## RECORDS SUPPLIED
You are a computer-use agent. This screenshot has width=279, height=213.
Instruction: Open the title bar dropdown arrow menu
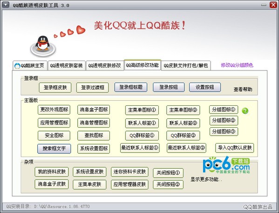pos(6,5)
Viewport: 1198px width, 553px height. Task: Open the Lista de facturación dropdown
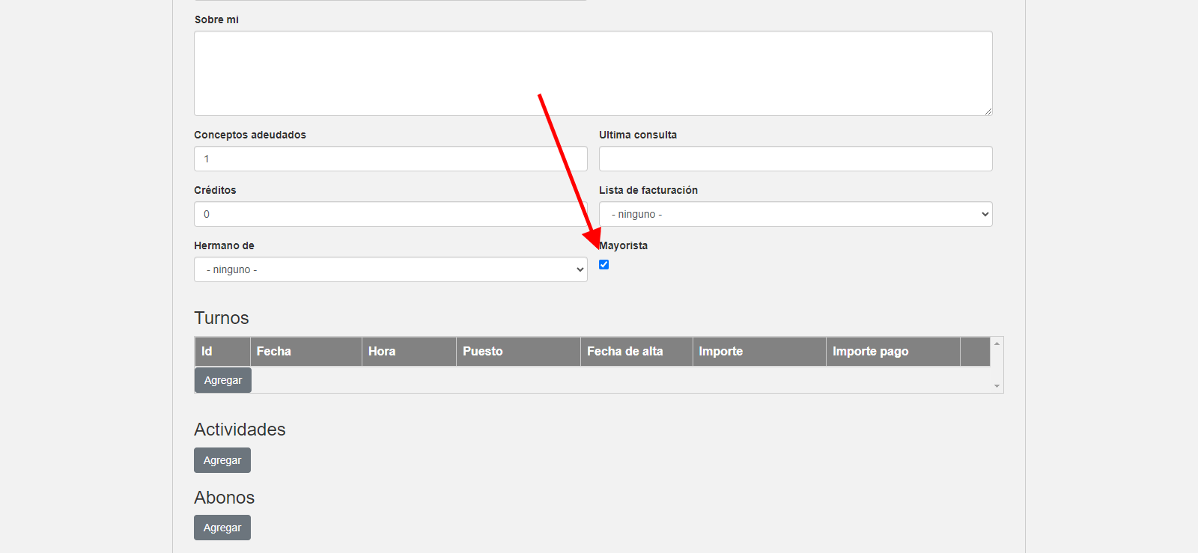(x=795, y=214)
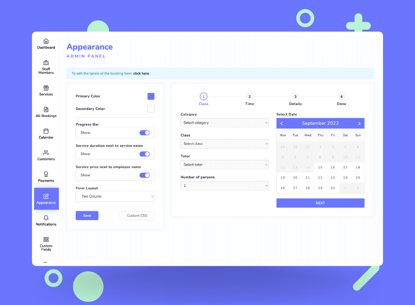Toggle the Progress Bar visibility switch
This screenshot has height=305, width=415.
(x=145, y=132)
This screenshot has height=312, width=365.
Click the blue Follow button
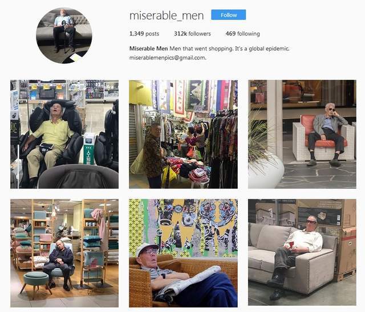coord(228,15)
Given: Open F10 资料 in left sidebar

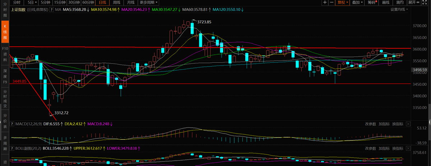Looking at the screenshot, I should coord(5,51).
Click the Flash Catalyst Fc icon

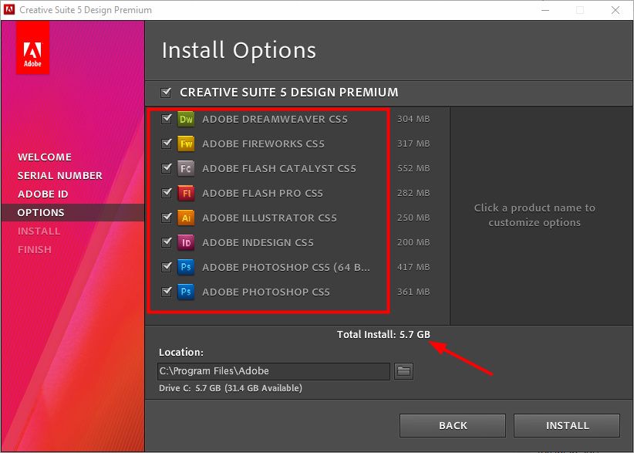click(185, 168)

## ACTIVITY
Wherever a picture appears in the listing above, drop it, and restate the rest exactly.

## WRITTEN SOLUTION
You are a computer-use agent. This screenshot has width=279, height=213.
Instruction: Open the title bar dropdown arrow menu
pos(6,5)
Viewport: 1198px width, 553px height. Task: Open the Lista de facturación dropdown
(x=795, y=214)
Toggle the Progress Bar visibility switch
This screenshot has height=305, width=415.
(x=145, y=132)
This screenshot has height=312, width=365.
Click the blue Follow button
coord(228,15)
Given: Open F10 资料 in left sidebar

Looking at the screenshot, I should coord(5,51).
Click the Flash Catalyst Fc icon

click(185, 168)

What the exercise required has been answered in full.